No dia 30 de novembro de 2013, a Casa do Povo, no Bom Retiro, acolheu o terceiro encontro promovido pela curadoria da 31ª Bienal na cidade. Foi este espaço, onde a escola de vanguarda Scholem Aleichem se destacou por sua ousadia pedagógica, o escolhido para sediar um encontro sobre educação – tema fundamental para a equipe curatorial.
Como toda conversa começa com uma pergunta, lançou-se uma provocação ao grupo: em que medida as tradições pedagógicas radicais, como a de Paulo Freire, teriam influência no Brasil?
Os encontros abertos não são divulgados livremente, o que pode ser limitador. Fizeram falta professores e outros especialistas em educação (do ensino formal e do não formal), considerando o desejo de discutir a história da educação no país e a efetiva influência de Paulo Freire na educação das massas. Fizeram falta os educadores que se dedicam ao ensino da arte, seja em escolas ou instituições culturais, especialistas em mediação, arte-educadores, enfim: o grupo, embora potente, estava incompleto.

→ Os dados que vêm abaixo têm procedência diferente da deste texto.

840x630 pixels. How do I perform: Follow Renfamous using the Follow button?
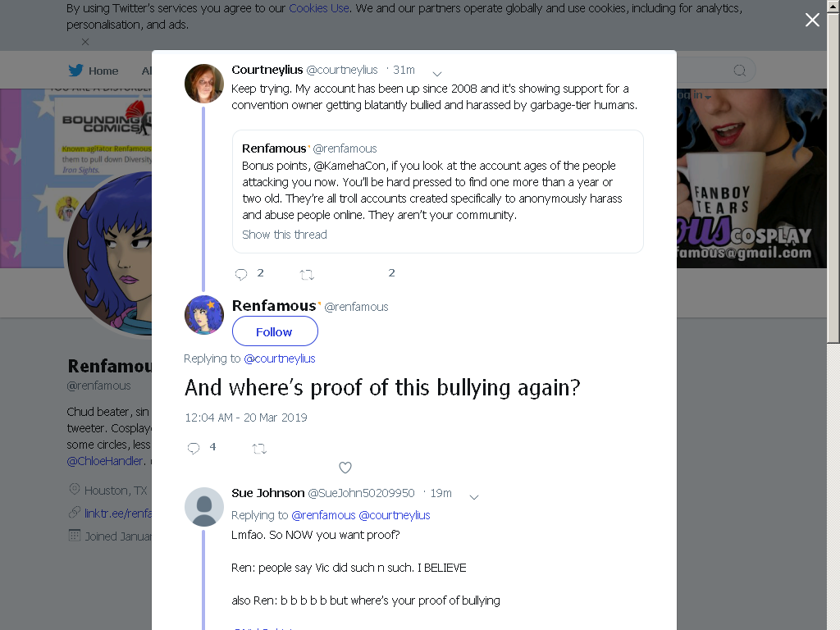(275, 331)
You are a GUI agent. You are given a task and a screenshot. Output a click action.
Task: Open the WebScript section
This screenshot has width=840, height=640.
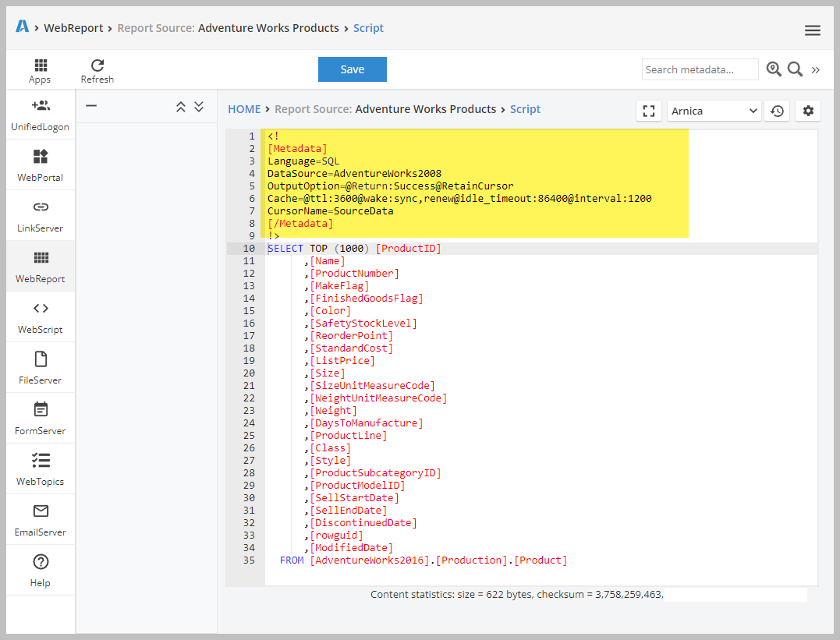click(40, 316)
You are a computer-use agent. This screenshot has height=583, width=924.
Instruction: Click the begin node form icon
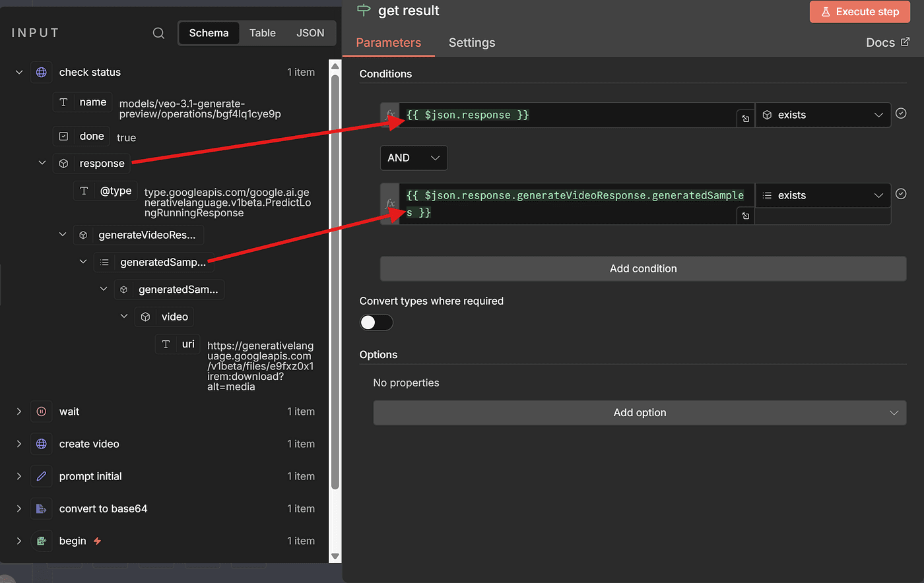[42, 541]
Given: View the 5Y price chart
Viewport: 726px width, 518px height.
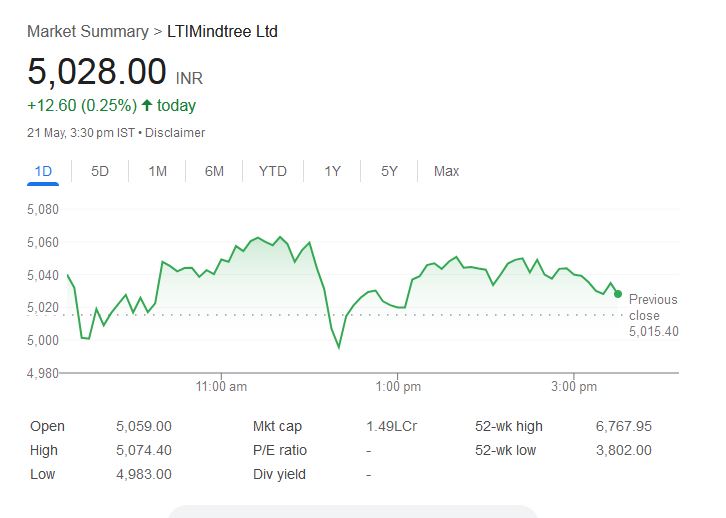Looking at the screenshot, I should (389, 171).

Fez-se um panorama geral, abrangente, da educação no Brasil, a qual é sabidamente maculada, cheia de lacunas e impeditivos. Os anos de ditadura militar não apenas silenciaram o país, como deixaram deficiências extremamente difíceis de erradicar. Resgatar a voz em um país calado durante tantos anos e transformar as consequências disso requer tempo e persistência. Há inúmeras iniciativas, sérias e vigorosas, no Brasil, como a Escola Amorim, em São Paulo, e a Escola Parque, na Bahia. Ainda isoladas, pouco a pouco conquistam espaço e se disseminam. Resta sempre no ar, contudo, a incerteza sobre o que acontece com os alunos que se beneficiam de uma forma de educação radical uma vez que, em algum momento, é muito provável que sejam reinseridos no sistema educacional e nessa sociedade que prima pela desigualdade. Certamente poderão se garantir em sua formação sólida, o que lhes possibilita enfrentar diversas dificuldades: conectar a produção de conhecimento crítico à produção de consequências críticas está no cerne das pedagogias radicais.1
Diálogo
A construção coletiva de sentido inerente a esses encontros dialógicos, sem urgência de respostas, conclusões ou saídas, pede escuta atenta e decidida. É um ouvir transformado, o qual pressupõe “intencionalidade, consciência e atividade”.2 Deixar-se ouvir, dar tempo e espaço para que o silêncio ganhe corpo e se faça palavra. Possibilitar às pessoas que reconheçam a importância de sua contribuição na construção de processos coletivos, fazer com que entendam a potência de sua voz. Os encontros me parecem um investimento genuíno em conhecer o que de mais frágil permeia a coletividade, construindo junto a seu público uma exposição que fale com eles. Segundo Ira Shor, em conversa com Paulo Freire, as tensões transformadoras surgem quando o assunto situa-se na subjetividade do interlocutor, a fim de que possa se distanciar dela e experimentar uma reflexão mais avançada. O diálogo busca caminhos para romper com os limites que cerceiam nossa subjetividade.3
É notável a preocupação do sistema da arte com a educação. A dimensão do investimento nos setores educativos de instituições de arte se destaca em relação a outros países do mundo. Todos esses esforços culminam na possibilidade de criar uma massa crítica? Ou o ideal de educação de massas de Paulo Freire faliu e é tudo populismo?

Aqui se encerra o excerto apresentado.